We Just Found Out She Died does much of the same in reviving a fading memory, this time more sobering and reflective with slower and very deliberate string plucks. In the much longer ‘It was Late‘, Lattimore even manages to bring to life through her harp the impetuous flickering of flames, and the feeling of a glazed onlooking stare, utterly absorbing across its 13 and a half minute runtime. From beginning to end, Collected Pieces never fails to impress, and like me by no means do you have to have listened to harp music before to enjoy the beauty in it.

 

1. Greyland – Tiny Hazard

 

 

With Greyland, Tiny Hazard exercise their efforts into producing a set of tracks so overflowing with ideas that it’s frenetic changes in pace and sound can at first leave you feeling just a little caught off guard. With each song it seems like the approach has come from an altogether distant starting point, with an apparent detachment for wanting to use any single framework from which to compose from.

Greyland opens with the otherworldly embrace of ‘Sesame‘, sweeping the listener with a magical quality so enamouring, that being absorbed into its blissfully enchanting soundscape is inescapable. Once hooked, Tiny Hazard reroute their energy into the scrambled synth seizures and bizarre breathy vocal melodies on ‘Like a Child‘, the adrenaline of which helps to balance the lullaby-like qualities of other songs spread across the album such as ‘Ekon‘.

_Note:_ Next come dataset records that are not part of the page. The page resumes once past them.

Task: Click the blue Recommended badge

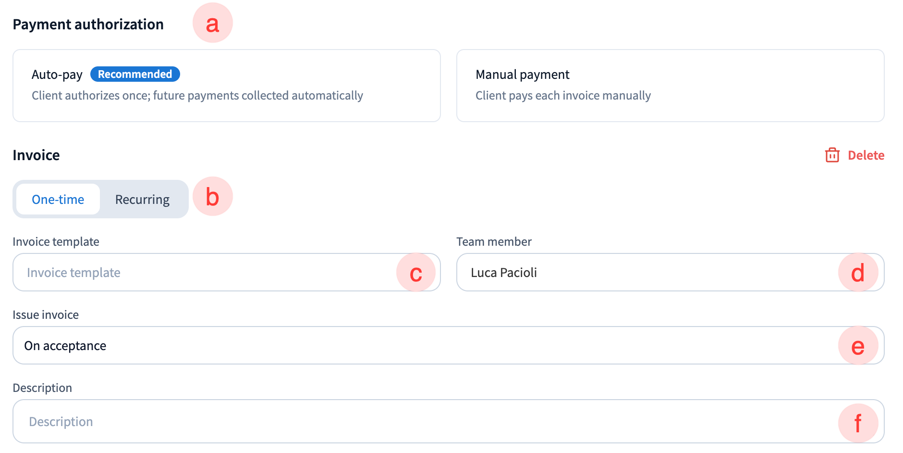Action: pos(135,74)
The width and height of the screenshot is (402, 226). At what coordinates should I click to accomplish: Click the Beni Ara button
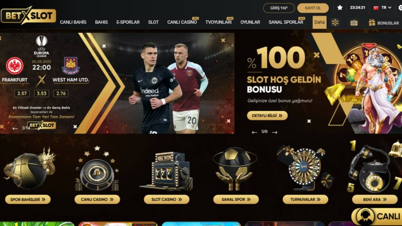375,199

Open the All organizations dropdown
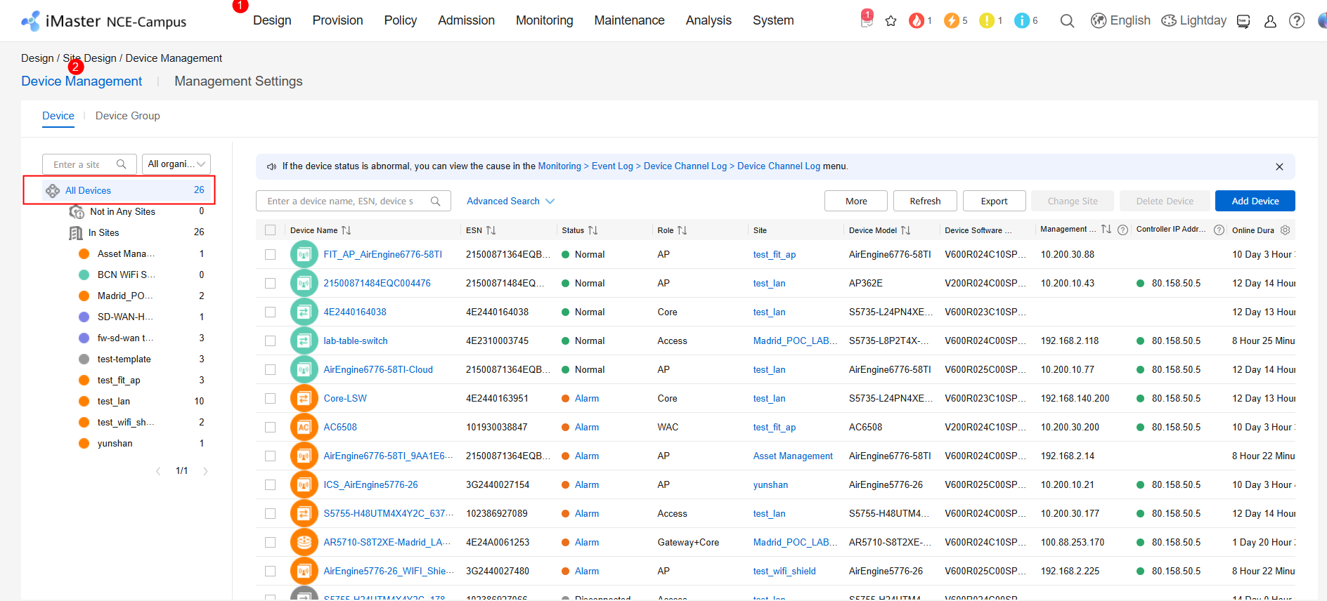click(x=176, y=164)
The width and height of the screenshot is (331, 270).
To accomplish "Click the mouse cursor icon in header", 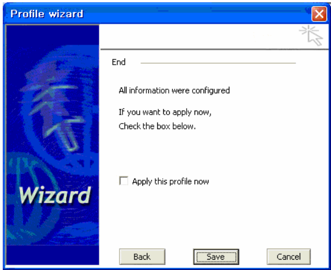I will coord(311,35).

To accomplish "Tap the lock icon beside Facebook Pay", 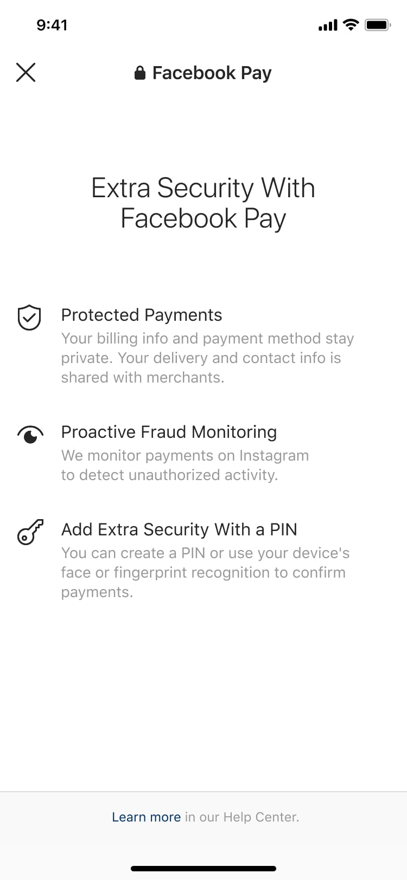I will click(139, 73).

Alena Spanger adorns each song with vocals of unconventional beauty, and with a range that is somehow able to keep pace with and adapt to the ever-transforming instrumentation. On a track such as ‘Sharkwhirl‘, its very noticeable increase in energy is met head on with bizarrely garbled vocals, whereas in the song ‘Baby they are incredibly soft, with a bedroom recording feel to them – every song on Greyland has been experimented with differently in some way or another, without ever detracting in any way from its overall appeal as a complete album, making for one of the most stimulating releases this year.

 

 

Image: RVNG Intl., Luova Records, P.W. Elverum & Sun, Drag City, Matador Records, Tasty Morsels, Weird World, DDS, Ghostly International, Ba Da Bing Records.